Artikel 11 Woongebied - 4

11.1 Bestemmingsomschrijving
De voor ‘Woongebied - 4’  aangewezen gronden zijn bestemd voor:
  1. wonen, met dien verstande dat binnen deze bestemming maximaal 128 grondgebonden woningen gerealiseerd mogen worden;
  2. tuinen en erven;
  3. (ondergrondse) waterhuishoudkundige voorzieningen;
  4. bijbehorende voorzieningen;
  5. voet- en fietspaden;
  6. parkeervoorzieningen;
  7. de uitoefening van een aan huis gebonden beroep in de woning (hoofdgebouw), met dien verstande dat:
    1. de woonfunctie in overwegende mate gehandhaafd blijft;
    2. geen onevenredige nadelige gevolgen voor het woonmilieu ontstaan of kunnen ontstaan;
    3. aan het karakter van de woning en de woonomgeving geen onevenredige afbreuk wordt gedaan;
    4. de maximale oppervlak van het aan huis gebonden beroep maximaal 35 m2 bedraagt.
11.2 Bouwregels
11.2.1 Ten aanzien van de oprichting van  hoofdgebouwen gelden de volgende bepalingen:
  1. het hoofdgebouw op het bouwperceel mag worden opgericht als rijwoning, geschakelde woning, halfvrijstaande woning of vrijstaande woning;
  2. hoofdgebouwen dienen te worden opgericht binnen het bouwvlak;
  3. bij hoekwoningen gelegen aan een weg dient de zijgevel op minimaal 3 m van de zijdelingse perceelsgrens te worden gesitueerd;
  4. het hoofdgebouw bestaat uit maximaal 2 bouwlagen en is afgedekt met een plat of hellend dak.

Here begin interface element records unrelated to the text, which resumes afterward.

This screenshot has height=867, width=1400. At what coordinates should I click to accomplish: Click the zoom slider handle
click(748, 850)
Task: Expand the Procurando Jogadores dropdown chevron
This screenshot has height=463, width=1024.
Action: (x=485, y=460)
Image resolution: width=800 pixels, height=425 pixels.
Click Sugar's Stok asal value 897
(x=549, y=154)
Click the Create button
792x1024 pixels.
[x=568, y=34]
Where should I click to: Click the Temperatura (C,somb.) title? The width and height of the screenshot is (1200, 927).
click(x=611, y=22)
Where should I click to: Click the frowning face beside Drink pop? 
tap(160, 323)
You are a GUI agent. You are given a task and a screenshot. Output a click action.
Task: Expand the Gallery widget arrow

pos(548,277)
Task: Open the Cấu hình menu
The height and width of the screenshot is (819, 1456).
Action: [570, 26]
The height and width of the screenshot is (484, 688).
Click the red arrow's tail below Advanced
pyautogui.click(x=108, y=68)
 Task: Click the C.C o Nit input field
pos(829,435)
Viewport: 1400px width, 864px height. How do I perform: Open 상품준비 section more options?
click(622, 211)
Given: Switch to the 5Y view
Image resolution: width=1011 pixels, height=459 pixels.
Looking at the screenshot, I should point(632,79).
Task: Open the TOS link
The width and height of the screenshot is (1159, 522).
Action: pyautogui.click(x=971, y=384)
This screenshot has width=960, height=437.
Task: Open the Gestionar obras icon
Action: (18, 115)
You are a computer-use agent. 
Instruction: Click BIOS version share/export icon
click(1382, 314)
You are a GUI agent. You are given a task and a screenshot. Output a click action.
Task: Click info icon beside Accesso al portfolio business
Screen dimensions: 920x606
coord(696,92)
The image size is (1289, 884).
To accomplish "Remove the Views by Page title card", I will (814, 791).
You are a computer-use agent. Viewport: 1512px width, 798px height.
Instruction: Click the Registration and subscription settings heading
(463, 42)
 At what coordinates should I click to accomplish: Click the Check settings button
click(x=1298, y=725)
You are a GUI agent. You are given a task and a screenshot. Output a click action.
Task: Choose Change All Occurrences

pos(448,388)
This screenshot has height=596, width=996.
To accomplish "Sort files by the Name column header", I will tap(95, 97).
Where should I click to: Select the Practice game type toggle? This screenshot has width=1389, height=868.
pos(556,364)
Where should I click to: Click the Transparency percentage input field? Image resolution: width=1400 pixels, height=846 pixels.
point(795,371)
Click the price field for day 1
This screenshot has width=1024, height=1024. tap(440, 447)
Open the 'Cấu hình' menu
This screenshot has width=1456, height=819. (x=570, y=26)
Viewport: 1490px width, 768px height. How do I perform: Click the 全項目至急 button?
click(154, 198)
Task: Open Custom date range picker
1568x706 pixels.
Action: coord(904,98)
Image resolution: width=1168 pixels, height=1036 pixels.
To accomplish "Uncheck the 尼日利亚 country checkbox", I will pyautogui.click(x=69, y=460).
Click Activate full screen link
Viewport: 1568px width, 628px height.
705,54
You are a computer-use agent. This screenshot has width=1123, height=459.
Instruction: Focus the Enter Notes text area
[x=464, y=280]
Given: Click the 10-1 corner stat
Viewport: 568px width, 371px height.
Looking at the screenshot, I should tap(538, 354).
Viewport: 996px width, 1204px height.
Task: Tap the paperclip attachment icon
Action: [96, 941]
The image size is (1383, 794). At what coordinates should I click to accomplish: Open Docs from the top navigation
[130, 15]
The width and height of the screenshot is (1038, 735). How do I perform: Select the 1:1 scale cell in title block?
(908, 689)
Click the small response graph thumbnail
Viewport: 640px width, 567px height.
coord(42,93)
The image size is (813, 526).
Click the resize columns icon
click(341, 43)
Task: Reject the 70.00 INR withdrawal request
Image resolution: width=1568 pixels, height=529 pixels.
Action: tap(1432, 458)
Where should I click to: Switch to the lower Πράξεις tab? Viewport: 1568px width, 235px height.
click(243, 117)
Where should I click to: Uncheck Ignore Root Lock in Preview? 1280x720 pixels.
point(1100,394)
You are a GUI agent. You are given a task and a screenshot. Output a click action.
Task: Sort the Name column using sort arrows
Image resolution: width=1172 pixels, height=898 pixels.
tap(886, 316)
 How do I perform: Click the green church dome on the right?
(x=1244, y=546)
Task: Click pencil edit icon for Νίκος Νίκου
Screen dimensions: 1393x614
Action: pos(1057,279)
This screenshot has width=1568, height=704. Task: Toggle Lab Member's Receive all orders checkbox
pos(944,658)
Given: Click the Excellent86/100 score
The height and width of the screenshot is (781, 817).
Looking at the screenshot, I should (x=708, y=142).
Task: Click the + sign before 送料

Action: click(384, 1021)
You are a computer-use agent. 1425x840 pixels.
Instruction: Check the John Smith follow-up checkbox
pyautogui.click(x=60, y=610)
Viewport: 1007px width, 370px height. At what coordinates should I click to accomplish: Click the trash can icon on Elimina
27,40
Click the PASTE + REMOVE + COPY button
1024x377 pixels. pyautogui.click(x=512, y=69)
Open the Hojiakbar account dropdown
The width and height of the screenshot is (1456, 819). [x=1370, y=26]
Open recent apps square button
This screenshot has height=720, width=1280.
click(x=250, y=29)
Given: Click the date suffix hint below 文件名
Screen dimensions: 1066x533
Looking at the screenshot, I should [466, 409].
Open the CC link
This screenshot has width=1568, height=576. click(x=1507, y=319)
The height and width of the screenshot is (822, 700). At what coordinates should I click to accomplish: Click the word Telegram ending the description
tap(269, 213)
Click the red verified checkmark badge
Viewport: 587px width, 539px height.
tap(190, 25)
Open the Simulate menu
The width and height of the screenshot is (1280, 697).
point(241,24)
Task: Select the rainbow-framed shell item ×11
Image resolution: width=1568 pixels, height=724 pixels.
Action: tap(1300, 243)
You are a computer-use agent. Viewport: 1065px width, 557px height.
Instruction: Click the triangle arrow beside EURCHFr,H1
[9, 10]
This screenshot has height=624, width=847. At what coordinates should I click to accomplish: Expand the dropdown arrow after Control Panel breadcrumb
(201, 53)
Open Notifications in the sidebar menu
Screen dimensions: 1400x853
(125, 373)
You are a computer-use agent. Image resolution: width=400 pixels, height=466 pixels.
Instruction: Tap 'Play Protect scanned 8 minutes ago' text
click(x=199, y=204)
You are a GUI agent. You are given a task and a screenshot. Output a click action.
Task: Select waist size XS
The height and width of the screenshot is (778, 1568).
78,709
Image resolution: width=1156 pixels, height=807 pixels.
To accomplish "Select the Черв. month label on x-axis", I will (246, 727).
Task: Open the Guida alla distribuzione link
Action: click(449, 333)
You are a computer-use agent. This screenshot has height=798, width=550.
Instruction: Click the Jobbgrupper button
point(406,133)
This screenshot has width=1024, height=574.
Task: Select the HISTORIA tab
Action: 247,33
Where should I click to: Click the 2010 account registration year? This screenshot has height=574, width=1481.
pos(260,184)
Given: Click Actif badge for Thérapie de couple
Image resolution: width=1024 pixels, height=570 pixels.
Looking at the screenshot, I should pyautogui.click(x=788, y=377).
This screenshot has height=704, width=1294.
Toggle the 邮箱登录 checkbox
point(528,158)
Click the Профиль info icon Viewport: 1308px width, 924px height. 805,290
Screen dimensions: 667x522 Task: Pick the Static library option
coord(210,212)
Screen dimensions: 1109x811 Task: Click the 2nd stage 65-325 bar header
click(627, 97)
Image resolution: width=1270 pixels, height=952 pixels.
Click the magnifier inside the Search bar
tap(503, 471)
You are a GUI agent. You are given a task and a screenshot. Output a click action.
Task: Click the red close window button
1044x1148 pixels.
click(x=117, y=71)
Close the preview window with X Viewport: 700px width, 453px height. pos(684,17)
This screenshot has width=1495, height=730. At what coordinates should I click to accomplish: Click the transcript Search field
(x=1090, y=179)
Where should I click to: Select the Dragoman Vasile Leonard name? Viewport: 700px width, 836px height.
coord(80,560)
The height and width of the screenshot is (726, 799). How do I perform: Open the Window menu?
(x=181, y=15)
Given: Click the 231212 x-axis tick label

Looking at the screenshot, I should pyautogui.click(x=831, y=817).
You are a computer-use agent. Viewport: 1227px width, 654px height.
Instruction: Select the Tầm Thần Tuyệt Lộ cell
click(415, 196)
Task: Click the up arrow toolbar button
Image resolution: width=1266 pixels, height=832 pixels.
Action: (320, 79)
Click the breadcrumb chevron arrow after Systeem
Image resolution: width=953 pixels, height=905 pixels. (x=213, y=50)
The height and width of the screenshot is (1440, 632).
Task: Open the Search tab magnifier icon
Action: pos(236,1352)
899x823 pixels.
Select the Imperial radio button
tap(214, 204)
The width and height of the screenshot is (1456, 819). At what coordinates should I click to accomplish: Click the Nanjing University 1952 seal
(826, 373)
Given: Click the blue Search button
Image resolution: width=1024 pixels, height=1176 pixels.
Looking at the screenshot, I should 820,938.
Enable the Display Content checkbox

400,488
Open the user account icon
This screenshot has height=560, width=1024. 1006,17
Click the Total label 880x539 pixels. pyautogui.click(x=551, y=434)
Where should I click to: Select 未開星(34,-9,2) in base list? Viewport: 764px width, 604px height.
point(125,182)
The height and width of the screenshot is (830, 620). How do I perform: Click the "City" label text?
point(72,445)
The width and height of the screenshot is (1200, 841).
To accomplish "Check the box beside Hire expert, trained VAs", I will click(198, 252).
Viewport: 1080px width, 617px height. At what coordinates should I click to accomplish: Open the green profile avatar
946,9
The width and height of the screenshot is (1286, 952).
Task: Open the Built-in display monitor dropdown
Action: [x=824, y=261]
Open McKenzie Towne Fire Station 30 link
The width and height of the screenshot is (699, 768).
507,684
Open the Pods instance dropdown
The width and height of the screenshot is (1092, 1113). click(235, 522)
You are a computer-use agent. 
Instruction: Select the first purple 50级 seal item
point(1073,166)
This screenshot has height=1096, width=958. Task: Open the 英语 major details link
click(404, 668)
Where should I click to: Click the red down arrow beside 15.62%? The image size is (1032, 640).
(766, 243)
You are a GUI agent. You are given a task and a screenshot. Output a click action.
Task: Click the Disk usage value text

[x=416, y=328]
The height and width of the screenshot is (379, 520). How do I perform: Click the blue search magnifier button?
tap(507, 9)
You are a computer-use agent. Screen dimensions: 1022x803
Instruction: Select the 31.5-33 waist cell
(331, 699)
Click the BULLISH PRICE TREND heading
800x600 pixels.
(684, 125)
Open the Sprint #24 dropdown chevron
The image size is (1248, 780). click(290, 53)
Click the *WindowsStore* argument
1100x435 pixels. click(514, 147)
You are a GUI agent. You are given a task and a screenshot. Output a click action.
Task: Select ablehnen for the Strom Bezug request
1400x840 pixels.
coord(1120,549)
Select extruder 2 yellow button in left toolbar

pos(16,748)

Indien afgedekt met een plat dak is een derde bouwlaag toegestaan. De derde  bouwlaag dient minimaal 2,5 m terugliggend van de voorgevel te worden gesitueerd;
  5. de diepte van het hoofdgebouw bedraagt maximaal 11 m;
  6. de breedte van het hoofdgebouw bedraagt minimaal 5 m;
  7. de goothoogte van het hoofdgebouw bedraagt minimaal 5 en maximaal 6,5 m;
  8. de bouwhoogte van het hoofdgebouw bedraagt maximaal 11 m.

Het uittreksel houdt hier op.